Luckily, our bucket has an overflow tap at the bottom. We can use coping techniques to mitigate the effects of the stressors in our life. The more readily we can open this overflow tap and relieve some pressure, the easier it is to keep the water (our stress levels) at an optimal level.

We need to identify what is filling the bucket. Stress isn’t just limited to daily demands like taking on a huge workload, deadlines, relationships, money, etc. Stress exists in various forms and our bodies are constantly bombarded with things that trigger a stress response, adding water to our bucket, drop by drop.

SOME COMMON SOURCES OF STRESS:

  • Positive or exciting life events
  • Lack of sleep or disrupted sleep
  • Mental or emotional stress
  • Diet
  • Over exercising
  • Dehydration
  • Gut imbalances or chronic infections
  • Food sensitivities
  • Environmental toxins

The single most effective way to empty that stress bucket is SLEEP. Stress and sleep are intimately interconnected and can sometimes have an inverse relationship (i.e., stress disrupts sleep and poor sleep causes stress).

Sleep is a good indicator of our overall health and mental well-being. We often know that sleep is important, but yet it’s the first thing we sacrifice – we get too busy and need to get things done so we skimp on our sleep.

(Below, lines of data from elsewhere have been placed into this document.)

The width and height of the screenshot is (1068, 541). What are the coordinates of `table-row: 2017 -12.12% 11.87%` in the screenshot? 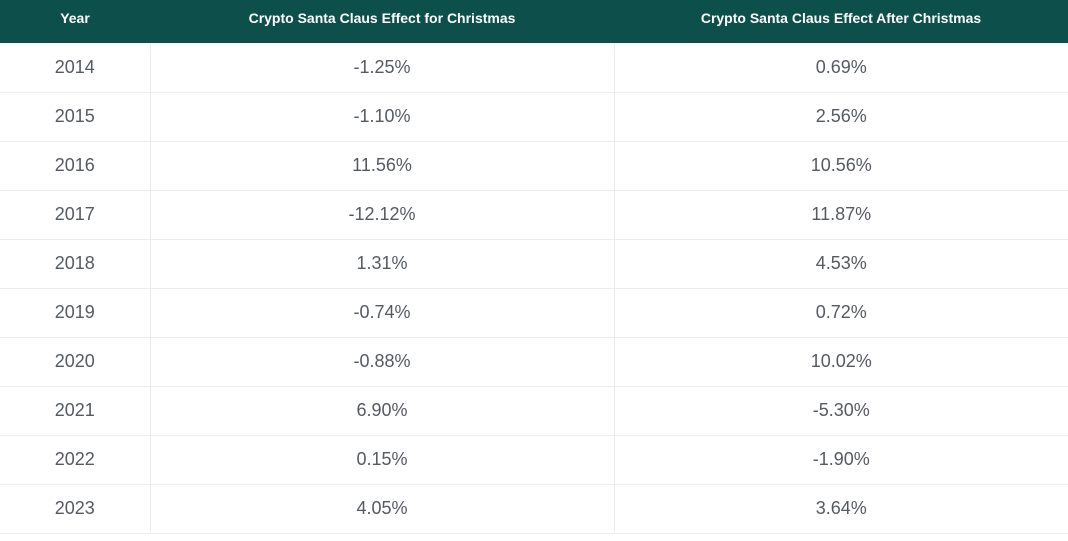 It's located at (534, 215).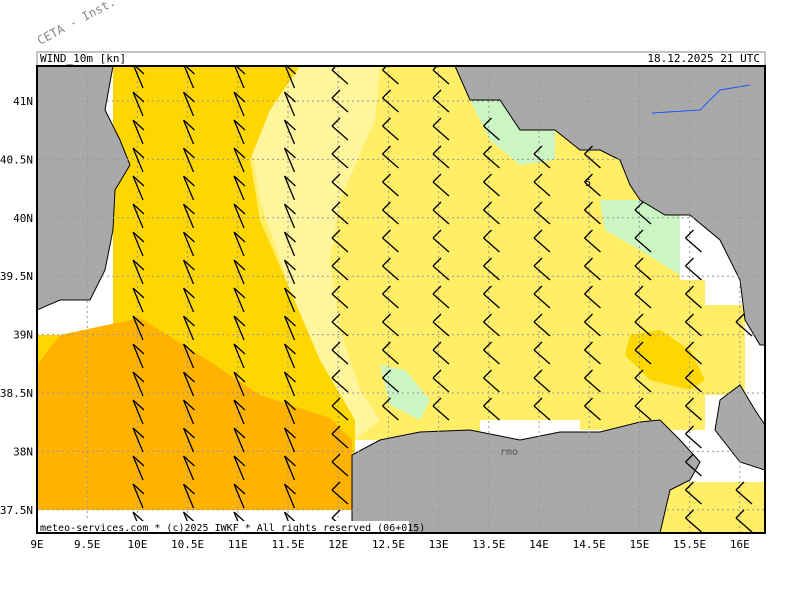 This screenshot has height=600, width=800. What do you see at coordinates (288, 544) in the screenshot?
I see `lon-label: 11.5E` at bounding box center [288, 544].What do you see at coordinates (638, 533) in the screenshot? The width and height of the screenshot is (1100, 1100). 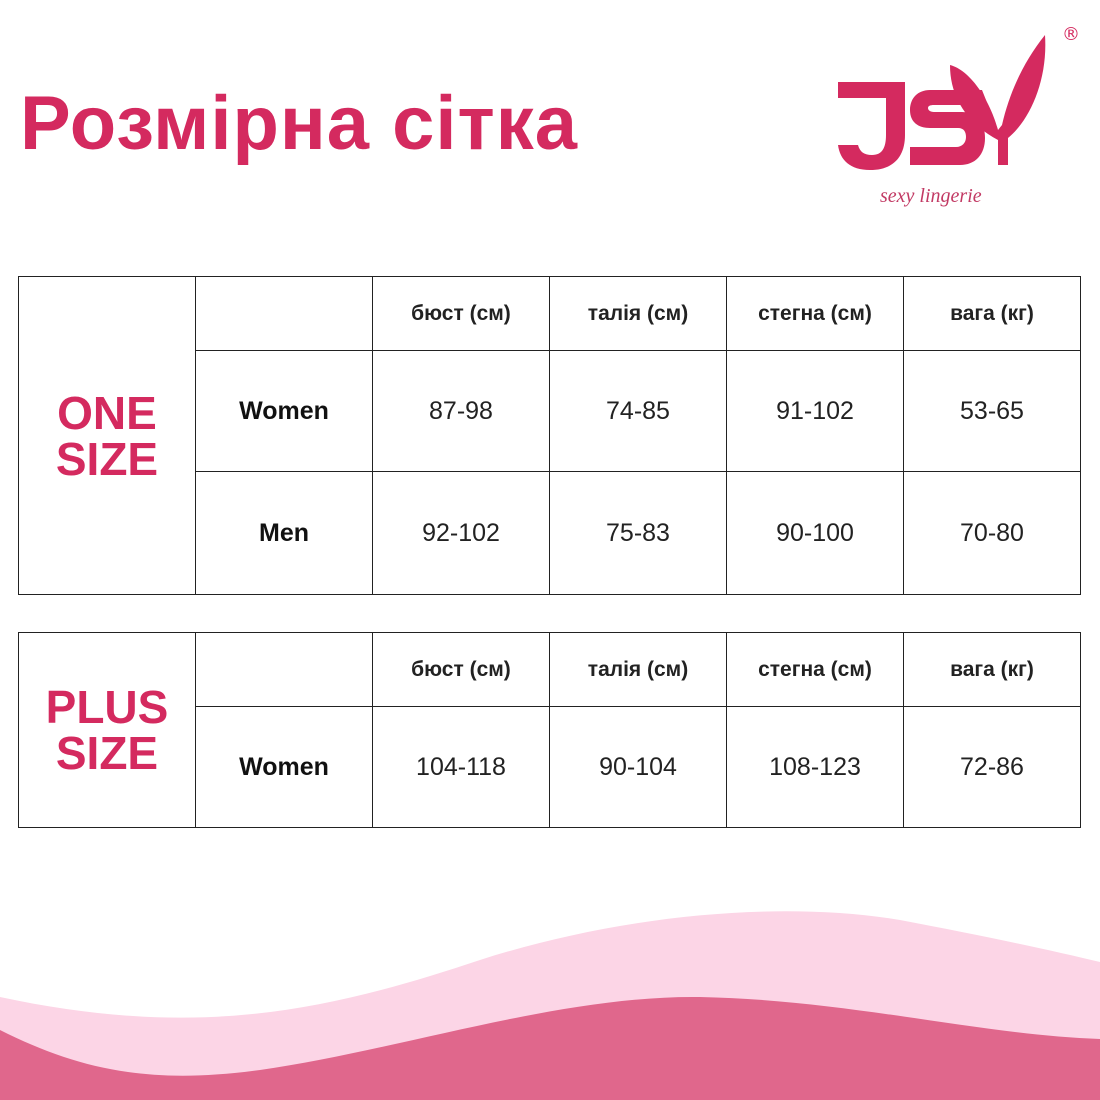 I see `cell: 75-83` at bounding box center [638, 533].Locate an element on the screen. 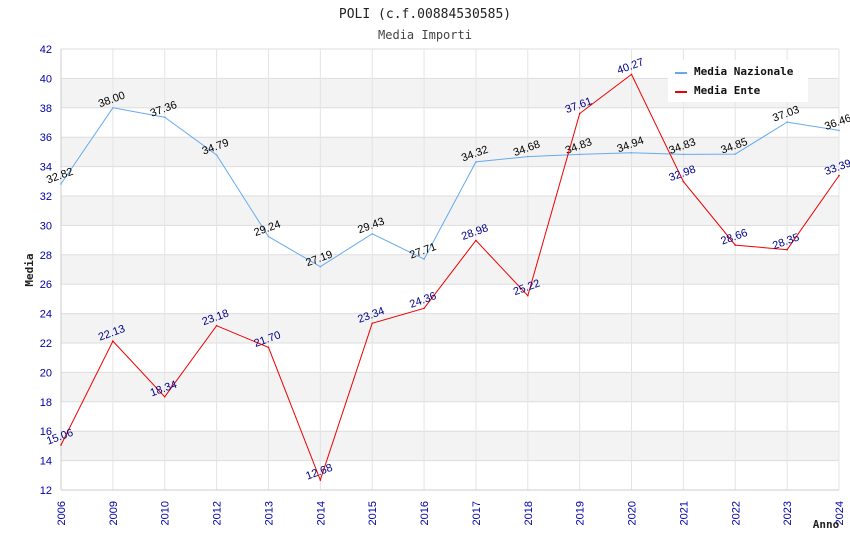 This screenshot has height=550, width=850. y-tick-label: 34 is located at coordinates (46, 168).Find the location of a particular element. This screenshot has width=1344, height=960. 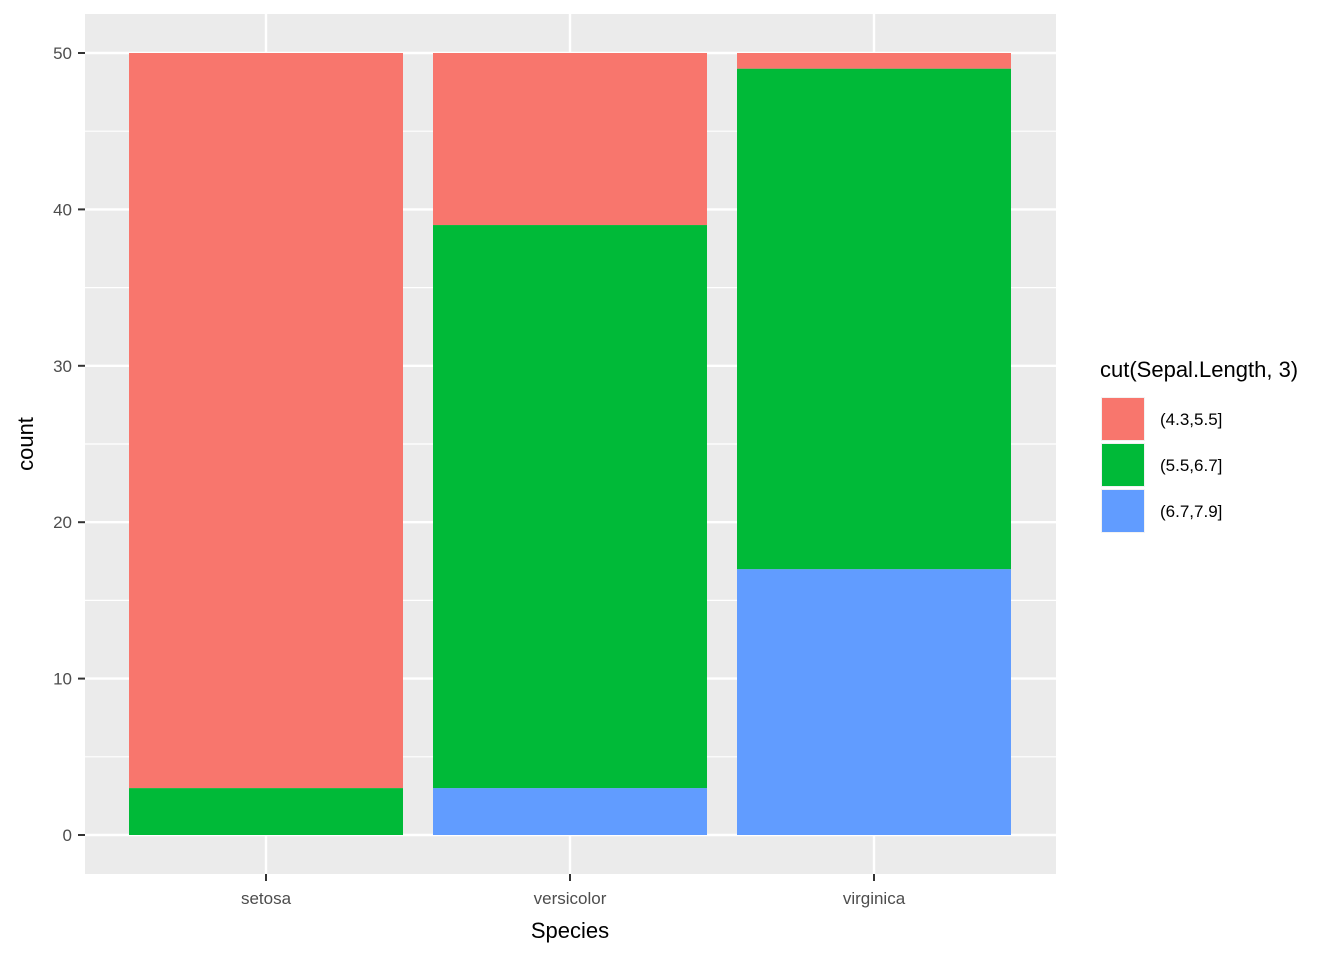

legend-title: cut(Sepal.Length, 3) is located at coordinates (1199, 370).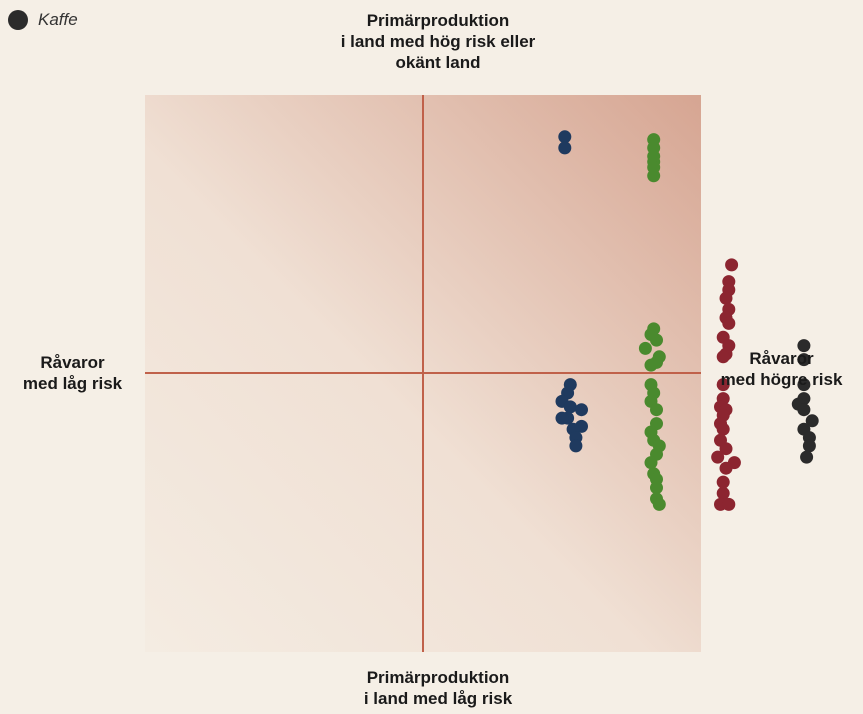 The height and width of the screenshot is (714, 863). What do you see at coordinates (782, 358) in the screenshot?
I see `axis-label-right-line-1: Råvaror` at bounding box center [782, 358].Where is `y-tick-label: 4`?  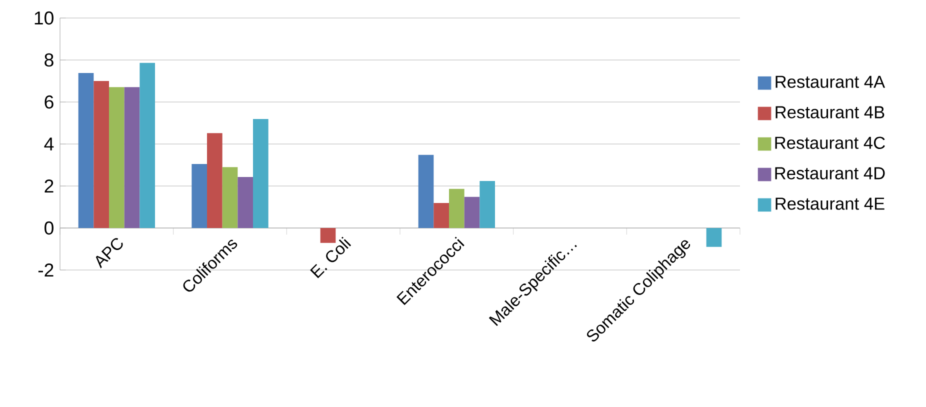
y-tick-label: 4 is located at coordinates (49, 144).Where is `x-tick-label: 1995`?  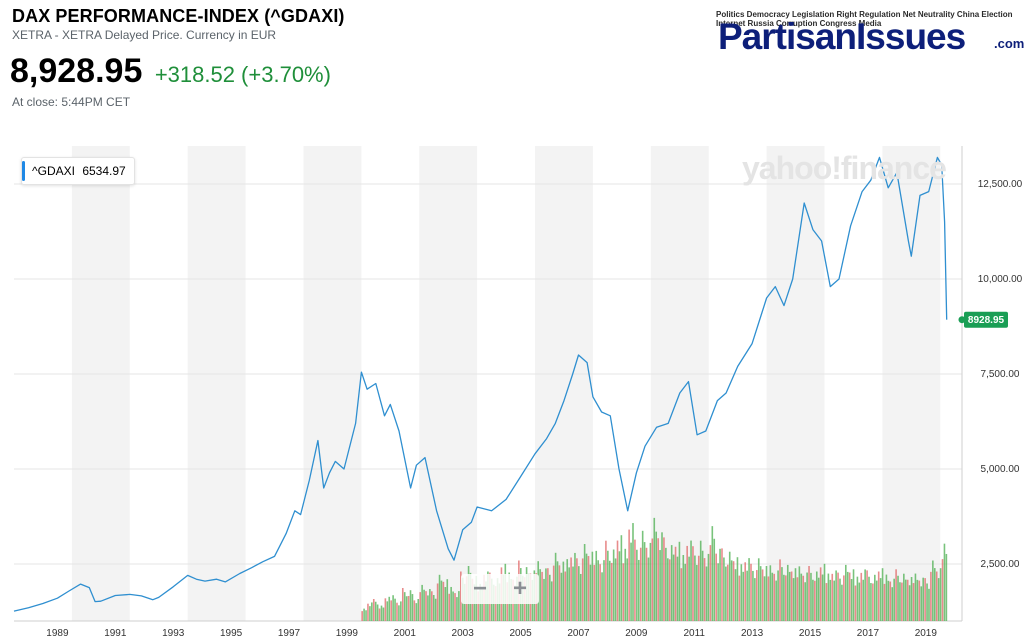
x-tick-label: 1995 is located at coordinates (232, 634).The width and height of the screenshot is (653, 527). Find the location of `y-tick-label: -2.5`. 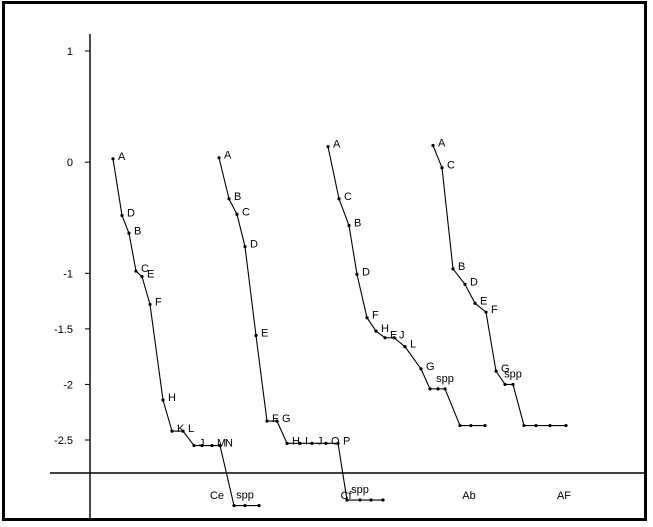

y-tick-label: -2.5 is located at coordinates (64, 441).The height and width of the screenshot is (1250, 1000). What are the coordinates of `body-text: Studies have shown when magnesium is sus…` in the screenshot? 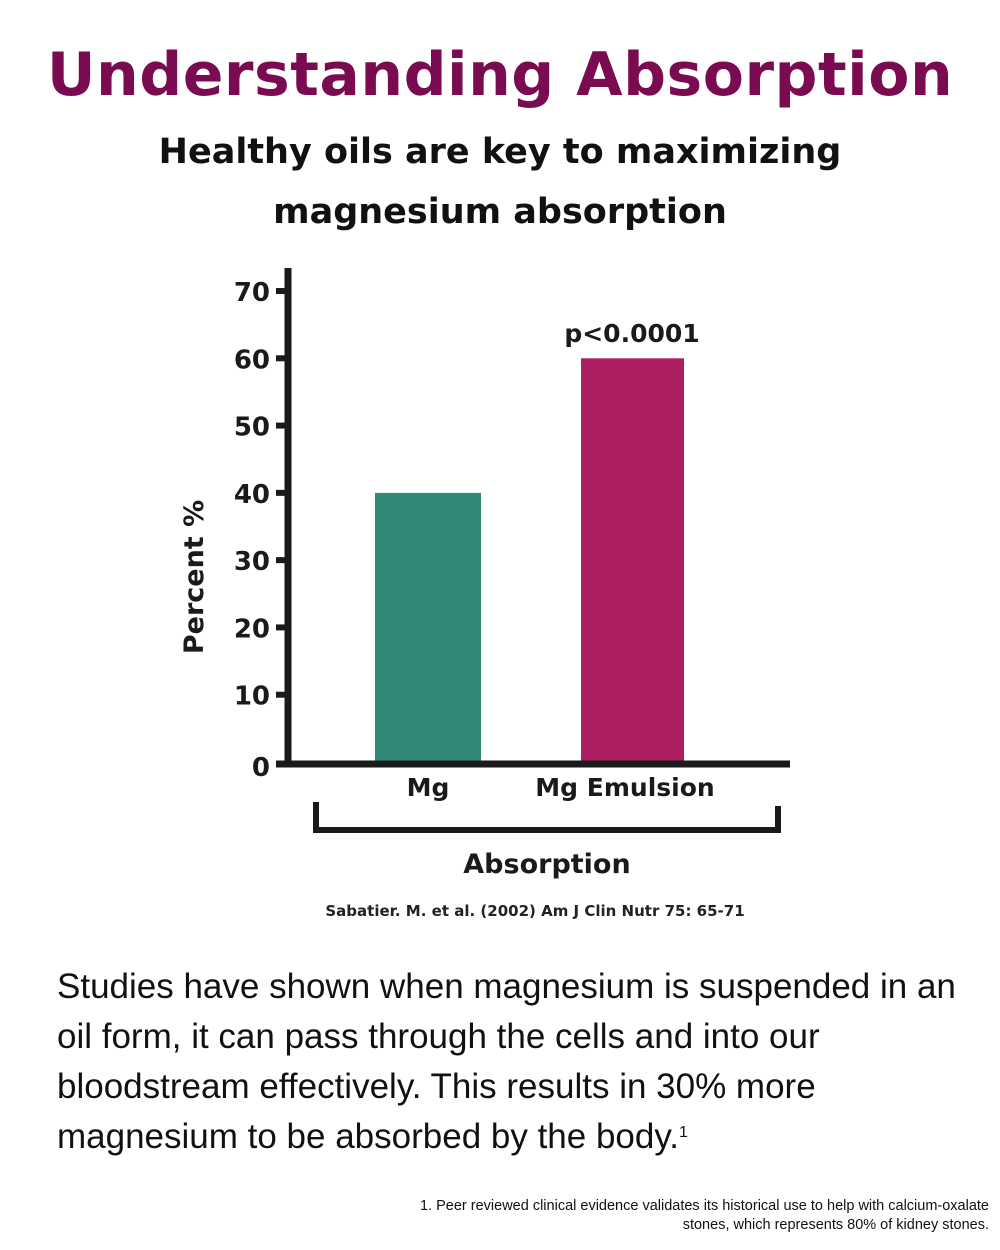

Studies vary on the subject – but anywhere from 7 to 10 hours is recommended depending on who you talk to. It also probably varies some amount from person to person.

Getting enough sleep could help you maintain your weight – and just the opposite is true also. Not getting enough sleep could contribute to weight gain. When you are tired, you have less energy to exercise, but you also then have less will power and control to make healthier choices throughout the day.

Getting a good night’s sleep helps you think clearer and can improve your memory. You’ll be more alert and able to make better decisions all around.

Good sleep may even help boost your immunity. (More research is still needed on the subject though.)

Be sure your bedroom is a comfortable place for sleeping – cool, dark, and quiet. You can use a fan (which may also double as some white noise) to cool your space. You can also get room darkening blinds to help keep your space conducive to sleep.

Avoid caffeine! Depending on how much caffeine you drink each day or how much caffeine affects you will determine your daily cut off time. For some people, no caffeine after noon is a good choice, for others 4-6 hours before bed is enough.

Keep pets off the bed. This one may be hard, but if you are already sleeping with a partner, an extra body on the bed can be even more disturbing to your sleep. A pet can take up space, move around all night, and depending on the size of the pet – take up a lot of space on the bed.

Avoid electronic devices. The bright screen can mess with your circadian rhythm. Try reading an actual paper book instead of playing on a device at least an hour before bed.

Something as simple as sleep can help you in a lot of areas of your life. You just have to be sure that you understand it’s importance and that you are setting yourself up for a good night’s sleep. Simple does not mean easy!